====== RECORDS FOR THE EXERCISE ======

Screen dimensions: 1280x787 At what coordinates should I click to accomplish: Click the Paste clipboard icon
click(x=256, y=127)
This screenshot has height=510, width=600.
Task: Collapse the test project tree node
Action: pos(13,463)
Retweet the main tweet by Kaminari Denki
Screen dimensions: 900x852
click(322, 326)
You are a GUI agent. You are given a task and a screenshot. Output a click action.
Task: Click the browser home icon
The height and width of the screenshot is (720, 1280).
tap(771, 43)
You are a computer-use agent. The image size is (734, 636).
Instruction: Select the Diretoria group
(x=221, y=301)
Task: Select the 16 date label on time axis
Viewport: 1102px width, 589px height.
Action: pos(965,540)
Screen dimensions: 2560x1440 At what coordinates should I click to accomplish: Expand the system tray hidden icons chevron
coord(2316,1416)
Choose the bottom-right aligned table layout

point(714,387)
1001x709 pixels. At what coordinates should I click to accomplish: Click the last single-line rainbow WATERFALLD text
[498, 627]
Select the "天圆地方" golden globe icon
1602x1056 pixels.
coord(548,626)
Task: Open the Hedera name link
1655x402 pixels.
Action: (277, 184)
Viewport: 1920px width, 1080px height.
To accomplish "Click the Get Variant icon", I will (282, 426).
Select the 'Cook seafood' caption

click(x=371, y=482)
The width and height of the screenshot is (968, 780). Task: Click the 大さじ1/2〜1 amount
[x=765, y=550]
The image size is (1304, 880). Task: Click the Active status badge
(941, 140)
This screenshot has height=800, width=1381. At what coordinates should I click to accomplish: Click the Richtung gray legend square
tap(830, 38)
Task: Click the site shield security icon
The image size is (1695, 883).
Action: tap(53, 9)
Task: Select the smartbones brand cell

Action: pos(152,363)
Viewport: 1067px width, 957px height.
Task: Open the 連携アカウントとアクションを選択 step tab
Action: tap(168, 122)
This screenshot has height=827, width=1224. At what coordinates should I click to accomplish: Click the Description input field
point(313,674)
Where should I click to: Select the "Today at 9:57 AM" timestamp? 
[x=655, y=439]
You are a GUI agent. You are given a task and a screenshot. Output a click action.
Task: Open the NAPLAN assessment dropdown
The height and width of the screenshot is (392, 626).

======

[STATED GOAL]
Put each line of the records above into a JSON list of strings, with one string per line and blank lines left out.

[REPLY]
[
  "Screen dimensions: 1280x787 At what coordinates should I click to accomplish: Click the Paste clipboard icon",
  "click(x=256, y=127)",
  "This screenshot has height=510, width=600.",
  "Task: Collapse the test project tree node",
  "Action: pos(13,463)",
  "Retweet the main tweet by Kaminari Denki",
  "Screen dimensions: 900x852",
  "click(322, 326)",
  "You are a GUI agent. You are given a task and a screenshot. Output a click action.",
  "Task: Click the browser home icon",
  "The height and width of the screenshot is (720, 1280).",
  "tap(771, 43)",
  "You are a computer-use agent. The image size is (734, 636).",
  "Instruction: Select the Diretoria group",
  "(x=221, y=301)",
  "Task: Select the 16 date label on time axis",
  "Viewport: 1102px width, 589px height.",
  "Action: pos(965,540)",
  "Screen dimensions: 2560x1440 At what coordinates should I click to accomplish: Expand the system tray hidden icons chevron",
  "coord(2316,1416)",
  "Choose the bottom-right aligned table layout",
  "point(714,387)",
  "1001x709 pixels. At what coordinates should I click to accomplish: Click the last single-line rainbow WATERFALLD text",
  "[498, 627]",
  "Select the \"天圆地方\" golden globe icon",
  "1602x1056 pixels.",
  "coord(548,626)",
  "Task: Open the Hedera name link",
  "1655x402 pixels.",
  "Action: (277, 184)",
  "Viewport: 1920px width, 1080px height.",
  "To accomplish \"Click the Get Variant icon\", I will (282, 426).",
  "Select the 'Cook seafood' caption",
  "click(x=371, y=482)",
  "The width and height of the screenshot is (968, 780). Task: Click the 大さじ1/2〜1 amount",
  "[x=765, y=550]",
  "The image size is (1304, 880). Task: Click the Active status badge",
  "(941, 140)",
  "This screenshot has height=800, width=1381. At what coordinates should I click to accomplish: Click the Richtung gray legend square",
  "tap(830, 38)",
  "Task: Click the site shield security icon",
  "The image size is (1695, 883).",
  "Action: tap(53, 9)",
  "Task: Select the smartbones brand cell",
  "Action: pos(152,363)",
  "Viewport: 1067px width, 957px height.",
  "Task: Open the 連携アカウントとアクションを選択 step tab",
  "Action: tap(168, 122)",
  "This screenshot has height=827, width=1224. At what coordinates should I click to accomplish: Click the Description input field",
  "point(313,674)",
  "Where should I click to: Select the \"Today at 9:57 AM\" timestamp? ",
  "[x=655, y=439]",
  "You are a GUI agent. You are given a task and a screenshot. Output a click action.",
  "Task: Open the NAPLAN assessment dropdown",
  "The height and width of the screenshot is (392, 626)."
]